Science: Marilyn lives!

Computers can now bring dead stars back to life. So prepare to meet the new breed of synthespians.
Click to follow
The Independent Culture
Last month, in a small lecture theatre in London's West End, Marilyn Monroe made her first appearance in more than 30 years. Marilyn hasn't yet been returned to the land of the living, but thanks to a team of British computer scientists, special effects experts and a Rada actor, she briefly graced the screen once again.

For many people the creation of computer-generated actors - synthetic thespians, or "synthespians" - is a typically Hollywood-style gimmick. While it is probably true that the technology required to create such effects will remain the preserve of the big film studios, the team behind the virtual Marilyn has other ideas. The technology that the team is developing will cost far less than current systems, making it available to more experimental film-makers. "We want to create a kind of digital Dogma," said Peter Martin, of Createc, the commercial arm of the National Film and Television School, which is one of the companies involved in making Marilyn live again.

Synthespians are unlike the crude characters that populate computer games. The ultimate goal is photo-realism: virtual characters that are indistinguishable from real people. This is already possible, but expensive. There were probably more synthespians than real actors in Titanic, and a virtual Tom Cruise performed stunts in Mission Impossible which the real Tom Cruise was understandably reluctant to attempt. The problem is that the cost of such creations is huge. Only the biggest studios can afford fees of more than pounds 600,000 for a single minute of footage. Createc's advantage is definitely on price.

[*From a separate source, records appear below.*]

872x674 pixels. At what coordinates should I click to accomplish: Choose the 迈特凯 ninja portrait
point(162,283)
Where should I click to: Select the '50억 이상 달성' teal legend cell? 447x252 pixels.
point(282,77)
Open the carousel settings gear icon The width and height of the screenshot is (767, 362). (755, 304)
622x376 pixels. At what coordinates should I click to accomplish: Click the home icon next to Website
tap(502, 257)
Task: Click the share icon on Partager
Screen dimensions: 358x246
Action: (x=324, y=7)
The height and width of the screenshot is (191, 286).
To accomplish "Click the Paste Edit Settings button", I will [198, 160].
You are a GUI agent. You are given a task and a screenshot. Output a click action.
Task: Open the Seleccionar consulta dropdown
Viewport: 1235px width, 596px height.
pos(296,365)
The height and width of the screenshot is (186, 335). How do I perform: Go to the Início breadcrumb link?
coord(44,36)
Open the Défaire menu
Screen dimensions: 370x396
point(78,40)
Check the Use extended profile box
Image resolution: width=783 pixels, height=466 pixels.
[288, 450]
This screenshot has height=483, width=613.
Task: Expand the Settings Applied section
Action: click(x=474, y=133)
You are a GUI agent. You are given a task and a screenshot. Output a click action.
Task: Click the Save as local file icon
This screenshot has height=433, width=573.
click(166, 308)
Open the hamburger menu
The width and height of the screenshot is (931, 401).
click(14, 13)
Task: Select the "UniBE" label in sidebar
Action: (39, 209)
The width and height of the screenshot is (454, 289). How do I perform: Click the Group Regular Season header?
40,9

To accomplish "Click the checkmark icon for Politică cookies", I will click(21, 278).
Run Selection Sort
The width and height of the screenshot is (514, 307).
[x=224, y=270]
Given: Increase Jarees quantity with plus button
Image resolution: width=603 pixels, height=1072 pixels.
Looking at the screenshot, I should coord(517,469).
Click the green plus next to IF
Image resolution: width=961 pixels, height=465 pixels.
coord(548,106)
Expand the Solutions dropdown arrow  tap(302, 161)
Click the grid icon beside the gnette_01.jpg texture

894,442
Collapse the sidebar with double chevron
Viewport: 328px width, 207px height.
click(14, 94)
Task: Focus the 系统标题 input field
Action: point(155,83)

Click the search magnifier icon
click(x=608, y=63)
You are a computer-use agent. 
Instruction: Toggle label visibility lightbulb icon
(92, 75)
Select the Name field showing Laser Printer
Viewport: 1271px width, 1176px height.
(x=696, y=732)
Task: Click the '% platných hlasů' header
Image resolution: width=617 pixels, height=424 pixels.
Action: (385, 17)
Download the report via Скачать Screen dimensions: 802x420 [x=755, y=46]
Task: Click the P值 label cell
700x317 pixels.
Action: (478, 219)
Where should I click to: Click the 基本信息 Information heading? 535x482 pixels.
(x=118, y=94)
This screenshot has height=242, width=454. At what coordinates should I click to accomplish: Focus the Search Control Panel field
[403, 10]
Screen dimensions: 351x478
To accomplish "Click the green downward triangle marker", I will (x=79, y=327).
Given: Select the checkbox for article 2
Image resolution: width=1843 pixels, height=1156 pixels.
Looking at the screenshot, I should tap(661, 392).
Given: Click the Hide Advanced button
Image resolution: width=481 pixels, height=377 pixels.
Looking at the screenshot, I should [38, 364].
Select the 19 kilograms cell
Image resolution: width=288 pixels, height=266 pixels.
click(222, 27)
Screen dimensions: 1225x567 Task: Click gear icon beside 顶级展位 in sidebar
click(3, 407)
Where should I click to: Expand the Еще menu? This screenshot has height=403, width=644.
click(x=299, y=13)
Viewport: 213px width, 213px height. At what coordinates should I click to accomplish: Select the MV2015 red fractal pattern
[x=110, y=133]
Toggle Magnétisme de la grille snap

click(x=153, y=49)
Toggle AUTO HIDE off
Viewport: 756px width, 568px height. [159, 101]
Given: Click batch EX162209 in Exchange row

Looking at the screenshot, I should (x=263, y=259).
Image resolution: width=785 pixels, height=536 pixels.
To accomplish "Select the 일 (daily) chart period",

The concept behind the creation of synthespians is simple. Every one is "driven" by a real actor. Creating a synthespian involves mapping the movement and expressions of a real actor on to a synthetic alter ego. All the computer does is to transfer the actor's movements and expression on to the synthespian. In essence, synthespians are highly sophisticated puppets - with a real actor using a computer to pull the strings.

The process starts with the actor acting in front of a normal camera. A computer analyses the acting itself and categorises it in terms of the actor's identity, expression and pose. Next, the synthespian itself has to be created. In the case of Marilyn, the team were able to use a normal photograph to create an amazingly realistic 3-D image. In principle any image can be used - the audience was also treated to a 3-D Mona Lisa. Once the 3-D model has been generated it can be made to "act" using the data from the computer analysis of the real actor.

If synthespians are ever to look and feel realistic, they will have to improve on the flat feel of existing virtual characters. Increased computing power is the key. The faces and bodies of synthespians need huge flexibility to re-create all the subtleties of human motion. Similarly, the analysis of the real actor's motion has to be sensitive enough to capture these subtleties.

But this technology is now becoming affordable. "Digitation is beginning to enter areas that you wouldn't have expected to become digital," says Andrew Berend, of Createc.

Many film-lovers may find the idea of dead actors gracing the silver screen a bit of a nightmare, but Createc and its partners have even more in store for us.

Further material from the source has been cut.